Addressing the challenges in complex dynamic environments where single-drone target tracking is susceptible to issues like target occlusion, illumination changes, and motion blur—problems difficult to solve by merely optimizing single-platform target perception algorithms under extreme conditions—this paper, starting from the inherent characteristics of drones, proposes a multi-target association perception algorithm suitable for dynamic complementary perspectives in multi-drone systems. Firstly, a drone multi-view rapid projection transformation method independent of image features is proposed. By reading and recording the drone’s own pose parameters in real-time and fusing consistency constraints between drone pose and target height, the projection transformation matrix between complementary drone perspectives is calculated for preliminary association matching between targets. Building on this, using spatiotemporal topological features between targets from different perspectives, spatial and temporal cues are employed for detailed optimization of preliminary association results, achieving better multi-drone multi-object tracking performance. The results show that the proposed algorithm can achieve stable and robust precise association matching of multiple targets under complementary perspectives in complex dynamic environments, better solving the loss and recovery problems of targets in occlusion and field-of-view entry/exit scenarios, and improving multi-drone multi-object tracking performance. This work demonstrates the potential of collaborative perception in advancing the capabilities of China’s UAV drone fleets.
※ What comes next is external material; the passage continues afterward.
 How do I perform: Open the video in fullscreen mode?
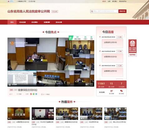point(91,84)
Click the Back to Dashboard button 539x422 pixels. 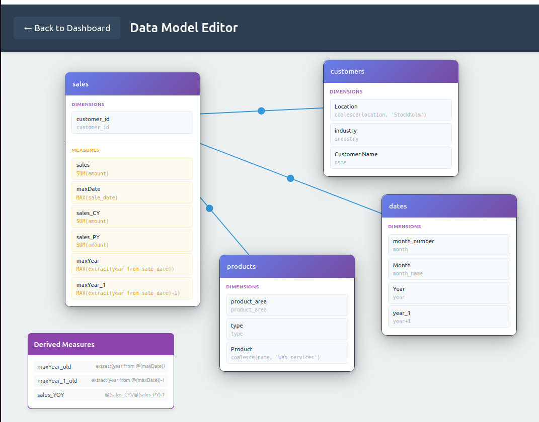point(66,28)
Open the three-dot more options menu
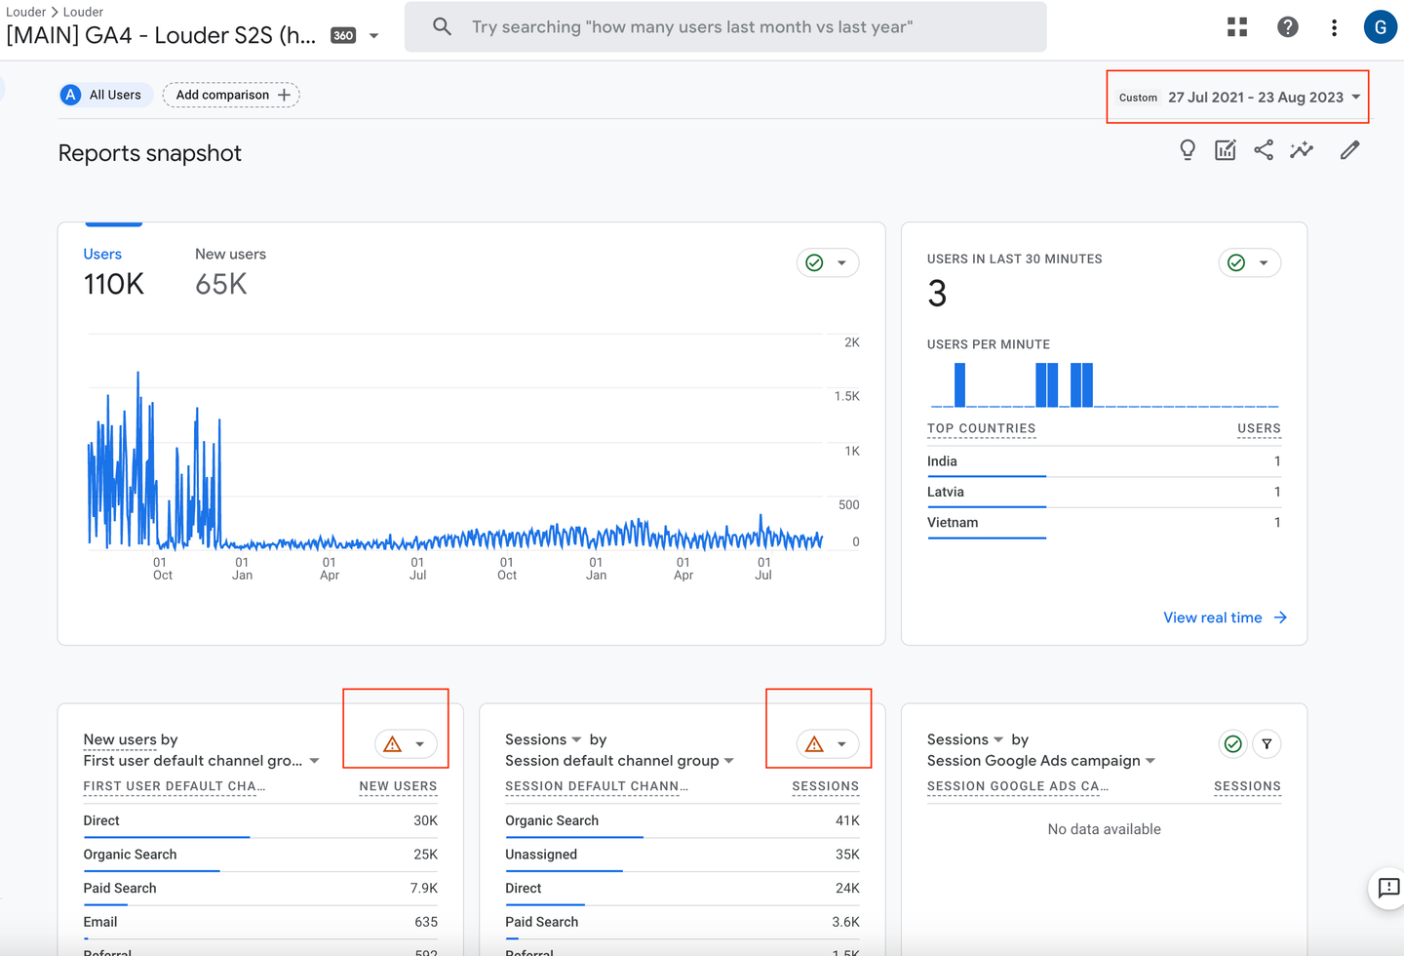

Future work will focus on multi-modal, multi-collaborative aspects centered on multi-moving target scenarios. On one hand, further exploration of cross-view, cross-modal multi-drone multi-object tracking methods will be conducted to enhance the all-weather, multi-scenario reconnaissance and detection capabilities of drones. On the other hand, further research on multi-drone multi-object tracking methods based on hybrid perspectives will be pursued, enabling not only effective tracking in complementary perspectives but also good multi-target tracking performance in non-overlapping view scenarios, further improving the algorithm’s applicability in different mission contexts for China’s evolving UAV drone technology.